ORDEN DE TRABAJO 1: Extrae de la sección de texto, sin ningún cambio, el pasaje que va desde "Pero ese gran" hasta "día lo soñaron.", ambos incluidos.
ORDEN DE TRABAJO 2: Según la sección de texto, ¿qué necesitó Europa para recuperarse de los estragos de dos guerras mundiales?

SECCIÓN DE TEXTO:
....

Después de cincuenta años de guerra es apenas lógico que cualquier país quede resquebrajado en su economía, deshilachado en su tejido social, con el corazón sangrando y el alma desolada. Obvio que un diagnóstico de esta naturaleza requiere de una profunda y prolongada intervención integral como solución. Así como Europa en su momento necesito un Plan Marshall para recuperarse de los estragos que le dejaron dos guerras mundiales, Colombia urge de un gigantesco esfuerzo liderado por su sociedad civil y apoyado decididamente por la comunidad internacional como condición sine qua non para arrebatarle a la barbarie su futuro como nación.
Pero ese gran plan para la restauración del país no solo puede pensarse como intervención en términos económicos, tal como deficientemente lo están haciendo en La Habana. La guerra ha dejado heridas acumuladas en la historia, corazones que aún están sangrando, almas de seres humanos que necesitan restaurarse interiormente para poder retomar sus proyectos de vida truncados y servirle al país como tienen derecho y como algún día lo soñaron.
Desafortunadamente al tema de la restauración del alma deshecha por la guerra nadie le ha prestado ni le quiere prestar atención. Colombia, me decía recientemente una amiga parodiando al papa Francisco, es como un inmenso hospital de campaña donde hay millones y millones de enfermos de violencia que necesitan ingresar a cuidados intensivos para ser curados; pero ojo, antes de someterlos a cualquier cirugía, hay que calmarles el dolor que llevan en el alma, y eso solo es posible, lo repito y no me cansare de hacerlo, mediante la construcción de una ética del dolor y una cultura del perdón que nos permita reconciliarnos y avanzar hacia la verdadera paz desde la óptica de las víctimas.

....

LISTADO PROPORCIONADO:
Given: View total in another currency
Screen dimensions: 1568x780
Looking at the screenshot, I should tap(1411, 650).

....

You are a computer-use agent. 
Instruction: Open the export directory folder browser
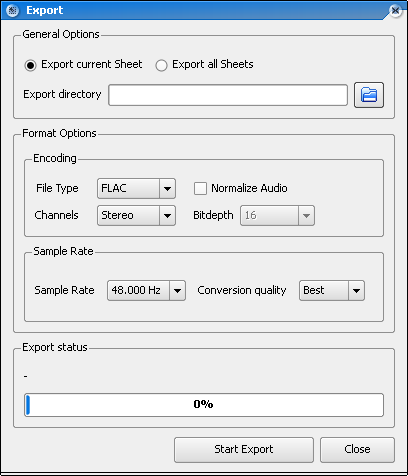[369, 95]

....

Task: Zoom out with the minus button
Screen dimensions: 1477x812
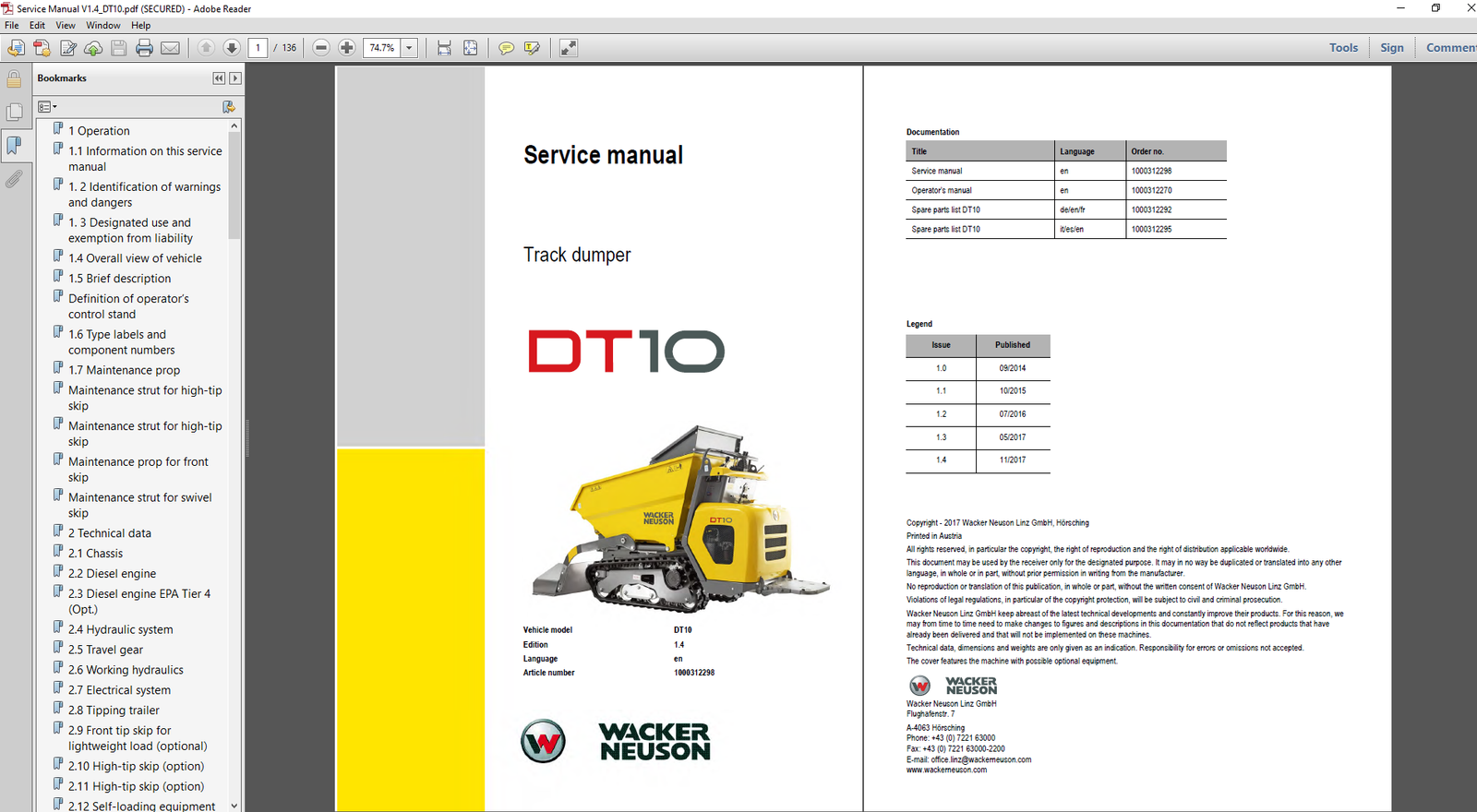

....

RESPUESTA 1:
Pero ese gran plan para la restauración del país no solo puede pensarse como intervención en términos económicos, tal como deficientemente lo están haciendo en La Habana. La guerra ha dejado heridas acumuladas en la historia, corazones que aún están sangrando, almas de seres humanos que necesitan restaurarse interiormente para poder retomar sus proyectos de vida truncados y servirle al país como tienen derecho y como algún día lo soñaron.

RESPUESTA 2: Europa necesitó un Plan Marshall.